__What you will do__: Substitute "screen agent" for every "GUI agent" in the data below, leaving all other text unchanged.

__The data__:
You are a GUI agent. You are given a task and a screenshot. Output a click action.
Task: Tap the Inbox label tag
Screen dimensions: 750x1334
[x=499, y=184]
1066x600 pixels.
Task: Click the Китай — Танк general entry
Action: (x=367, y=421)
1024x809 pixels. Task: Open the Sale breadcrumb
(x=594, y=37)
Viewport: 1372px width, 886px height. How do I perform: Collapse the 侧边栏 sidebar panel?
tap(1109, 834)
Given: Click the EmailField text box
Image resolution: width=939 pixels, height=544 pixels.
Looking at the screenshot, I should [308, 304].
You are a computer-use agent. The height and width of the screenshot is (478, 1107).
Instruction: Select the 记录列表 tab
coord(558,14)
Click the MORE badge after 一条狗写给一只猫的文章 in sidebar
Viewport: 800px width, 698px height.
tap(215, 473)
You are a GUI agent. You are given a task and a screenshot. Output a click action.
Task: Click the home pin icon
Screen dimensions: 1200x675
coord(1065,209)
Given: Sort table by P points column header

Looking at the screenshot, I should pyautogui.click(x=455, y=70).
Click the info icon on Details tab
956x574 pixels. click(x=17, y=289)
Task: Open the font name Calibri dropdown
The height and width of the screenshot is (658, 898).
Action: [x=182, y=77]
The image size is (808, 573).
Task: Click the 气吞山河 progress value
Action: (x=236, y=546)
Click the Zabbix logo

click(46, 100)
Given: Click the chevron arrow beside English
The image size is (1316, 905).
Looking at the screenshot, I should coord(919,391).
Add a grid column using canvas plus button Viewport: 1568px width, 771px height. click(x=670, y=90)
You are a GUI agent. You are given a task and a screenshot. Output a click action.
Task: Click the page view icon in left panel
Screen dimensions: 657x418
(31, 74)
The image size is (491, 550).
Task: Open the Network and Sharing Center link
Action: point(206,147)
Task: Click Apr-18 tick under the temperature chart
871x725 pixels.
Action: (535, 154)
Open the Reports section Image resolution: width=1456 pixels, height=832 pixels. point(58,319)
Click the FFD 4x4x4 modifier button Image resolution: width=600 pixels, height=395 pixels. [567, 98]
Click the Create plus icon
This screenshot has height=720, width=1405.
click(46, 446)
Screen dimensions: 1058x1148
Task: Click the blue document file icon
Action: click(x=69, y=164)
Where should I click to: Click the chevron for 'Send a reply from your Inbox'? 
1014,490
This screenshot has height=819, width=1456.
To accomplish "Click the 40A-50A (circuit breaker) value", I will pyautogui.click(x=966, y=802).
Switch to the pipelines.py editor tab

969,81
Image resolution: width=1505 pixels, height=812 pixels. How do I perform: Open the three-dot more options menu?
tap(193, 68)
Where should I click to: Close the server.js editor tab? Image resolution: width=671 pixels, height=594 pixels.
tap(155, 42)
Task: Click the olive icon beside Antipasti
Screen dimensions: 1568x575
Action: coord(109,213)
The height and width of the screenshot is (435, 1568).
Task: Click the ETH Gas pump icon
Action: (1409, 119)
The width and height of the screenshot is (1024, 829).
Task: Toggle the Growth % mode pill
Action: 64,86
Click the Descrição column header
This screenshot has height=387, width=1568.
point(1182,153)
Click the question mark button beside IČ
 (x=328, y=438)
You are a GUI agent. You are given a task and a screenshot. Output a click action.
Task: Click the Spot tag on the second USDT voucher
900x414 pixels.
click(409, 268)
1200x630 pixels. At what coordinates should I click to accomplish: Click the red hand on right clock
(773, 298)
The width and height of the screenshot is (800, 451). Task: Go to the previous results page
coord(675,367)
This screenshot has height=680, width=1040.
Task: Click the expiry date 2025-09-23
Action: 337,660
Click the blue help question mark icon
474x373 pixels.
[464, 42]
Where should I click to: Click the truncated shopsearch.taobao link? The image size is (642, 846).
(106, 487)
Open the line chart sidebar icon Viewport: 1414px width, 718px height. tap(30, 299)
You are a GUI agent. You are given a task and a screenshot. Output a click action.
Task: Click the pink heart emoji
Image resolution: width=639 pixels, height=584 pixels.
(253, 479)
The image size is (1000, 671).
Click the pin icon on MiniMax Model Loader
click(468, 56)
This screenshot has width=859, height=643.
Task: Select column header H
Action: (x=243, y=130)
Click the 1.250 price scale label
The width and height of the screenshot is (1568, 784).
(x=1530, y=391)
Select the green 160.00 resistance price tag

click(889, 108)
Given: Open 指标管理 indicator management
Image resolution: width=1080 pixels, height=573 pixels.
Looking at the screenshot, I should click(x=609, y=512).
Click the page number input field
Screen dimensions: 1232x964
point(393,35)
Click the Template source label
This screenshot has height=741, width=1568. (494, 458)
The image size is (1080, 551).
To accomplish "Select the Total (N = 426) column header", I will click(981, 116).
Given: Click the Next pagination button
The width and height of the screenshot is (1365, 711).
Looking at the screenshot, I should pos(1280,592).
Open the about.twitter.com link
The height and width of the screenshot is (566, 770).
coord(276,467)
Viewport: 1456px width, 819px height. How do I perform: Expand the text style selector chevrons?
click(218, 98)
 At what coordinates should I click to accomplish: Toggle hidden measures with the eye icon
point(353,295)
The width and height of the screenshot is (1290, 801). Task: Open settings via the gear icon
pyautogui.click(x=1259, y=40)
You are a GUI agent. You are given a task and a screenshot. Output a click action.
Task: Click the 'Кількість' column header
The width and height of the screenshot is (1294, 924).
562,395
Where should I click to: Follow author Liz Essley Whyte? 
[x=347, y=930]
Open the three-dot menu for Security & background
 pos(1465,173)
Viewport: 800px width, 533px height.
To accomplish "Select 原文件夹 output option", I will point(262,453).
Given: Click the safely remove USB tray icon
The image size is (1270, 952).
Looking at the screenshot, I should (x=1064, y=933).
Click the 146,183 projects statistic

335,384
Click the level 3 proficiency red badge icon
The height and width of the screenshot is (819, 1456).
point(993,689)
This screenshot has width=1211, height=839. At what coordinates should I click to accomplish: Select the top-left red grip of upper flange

__Solution for this exercise__:
You are a screen agent. You are given a task and a screenshot. Output a click action.
Task: Tap the Inbox label tag
Screen dimensions: 750x1334
[x=499, y=184]
1066x600 pixels.
Task: Click the Китай — Танк general entry
Action: (x=367, y=421)
1024x809 pixels. Task: Open the Sale breadcrumb
(x=594, y=37)
Viewport: 1372px width, 886px height. How do I perform: Collapse the 侧边栏 sidebar panel?
tap(1109, 834)
Given: Click the EmailField text box
Image resolution: width=939 pixels, height=544 pixels.
Looking at the screenshot, I should [308, 304].
You are a computer-use agent. The height and width of the screenshot is (478, 1107).
Instruction: Select the 记录列表 tab
coord(558,14)
Click the MORE badge after 一条狗写给一只猫的文章 in sidebar
Viewport: 800px width, 698px height.
tap(215, 473)
You are a screen agent. You are given a task and a screenshot. Output a click action.
Task: Click the home pin icon
Screen dimensions: 1200x675
coord(1065,209)
Given: Sort table by P points column header

Looking at the screenshot, I should pyautogui.click(x=455, y=70).
Click the info icon on Details tab
956x574 pixels. click(x=17, y=289)
Task: Open the font name Calibri dropdown
The height and width of the screenshot is (658, 898).
Action: [x=182, y=77]
The image size is (808, 573).
Task: Click the 气吞山河 progress value
Action: (x=236, y=546)
Click the Zabbix logo

click(46, 100)
Given: Click the chevron arrow beside English
The image size is (1316, 905).
Looking at the screenshot, I should coord(919,391).
Add a grid column using canvas plus button Viewport: 1568px width, 771px height. click(x=670, y=90)
You are a screen agent. You are given a task and a screenshot. Output a click action.
Task: Click the page view icon in left panel
Screen dimensions: 657x418
(31, 74)
The image size is (491, 550).
Task: Open the Network and Sharing Center link
Action: point(206,147)
Task: Click Apr-18 tick under the temperature chart
871x725 pixels.
Action: (535, 154)
Open the Reports section Image resolution: width=1456 pixels, height=832 pixels. point(58,319)
Click the FFD 4x4x4 modifier button Image resolution: width=600 pixels, height=395 pixels. [567, 98]
Click the Create plus icon
This screenshot has height=720, width=1405.
click(46, 446)
Screen dimensions: 1058x1148
Task: Click the blue document file icon
Action: click(x=69, y=164)
Where should I click to: Click the chevron for 'Send a reply from your Inbox'? 
1014,490
This screenshot has height=819, width=1456.
To accomplish "Click the 40A-50A (circuit breaker) value", I will pyautogui.click(x=966, y=802).
Switch to the pipelines.py editor tab

969,81
Image resolution: width=1505 pixels, height=812 pixels. How do I perform: Open the three-dot more options menu?
tap(193, 68)
Where should I click to: Close the server.js editor tab? Image resolution: width=671 pixels, height=594 pixels.
tap(155, 42)
Task: Click the olive icon beside Antipasti
Screen dimensions: 1568x575
Action: coord(109,213)
The height and width of the screenshot is (435, 1568).
Task: Click the ETH Gas pump icon
Action: (1409, 119)
The width and height of the screenshot is (1024, 829).
Task: Toggle the Growth % mode pill
Action: 64,86
Click the Descrição column header
This screenshot has height=387, width=1568.
point(1182,153)
Click the question mark button beside IČ
 (x=328, y=438)
You are a screen agent. You are given a task and a screenshot. Output a click action.
Task: Click the Spot tag on the second USDT voucher
900x414 pixels.
click(409, 268)
1200x630 pixels. At what coordinates should I click to accomplish: Click the red hand on right clock
(773, 298)
The width and height of the screenshot is (800, 451). Task: Go to the previous results page
coord(675,367)
This screenshot has height=680, width=1040.
Task: Click the expiry date 2025-09-23
Action: 337,660
Click the blue help question mark icon
474x373 pixels.
[464, 42]
Where should I click to: Click the truncated shopsearch.taobao link? The image size is (642, 846).
(106, 487)
Open the line chart sidebar icon Viewport: 1414px width, 718px height. tap(30, 299)
You are a screen agent. You are given a task and a screenshot. Output a click action.
Task: Click the pink heart emoji
Image resolution: width=639 pixels, height=584 pixels.
(253, 479)
The image size is (1000, 671).
Click the pin icon on MiniMax Model Loader
click(468, 56)
This screenshot has width=859, height=643.
Task: Select column header H
Action: (x=243, y=130)
Click the 1.250 price scale label
The width and height of the screenshot is (1568, 784).
(x=1530, y=391)
Select the green 160.00 resistance price tag

click(889, 108)
Given: Open 指标管理 indicator management
Image resolution: width=1080 pixels, height=573 pixels.
Looking at the screenshot, I should click(x=609, y=512).
Click the page number input field
Screen dimensions: 1232x964
point(393,35)
Click the Template source label
This screenshot has height=741, width=1568. (494, 458)
The image size is (1080, 551).
To accomplish "Select the Total (N = 426) column header", I will click(981, 116).
Given: Click the Next pagination button
The width and height of the screenshot is (1365, 711).
Looking at the screenshot, I should pos(1280,592).
Open the about.twitter.com link
The height and width of the screenshot is (566, 770).
coord(276,467)
Viewport: 1456px width, 819px height. How do I perform: Expand the text style selector chevrons?
click(218, 98)
 At what coordinates should I click to accomplish: Toggle hidden measures with the eye icon
point(353,295)
The width and height of the screenshot is (1290, 801). Task: Open settings via the gear icon
pyautogui.click(x=1259, y=40)
You are a screen agent. You are given a task and a screenshot. Output a click action.
Task: Click the 'Кількість' column header
The width and height of the screenshot is (1294, 924).
562,395
Where should I click to: Follow author Liz Essley Whyte? 
[x=347, y=930]
Open the three-dot menu for Security & background
 pos(1465,173)
Viewport: 800px width, 533px height.
To accomplish "Select 原文件夹 output option", I will point(262,453).
Given: Click the safely remove USB tray icon
The image size is (1270, 952).
Looking at the screenshot, I should (x=1064, y=933).
Click the 146,183 projects statistic

335,384
Click the level 3 proficiency red badge icon
The height and width of the screenshot is (819, 1456).
point(993,689)
This screenshot has width=1211, height=839. At what coordinates should I click to accomplish: Select the top-left red grip of upper flange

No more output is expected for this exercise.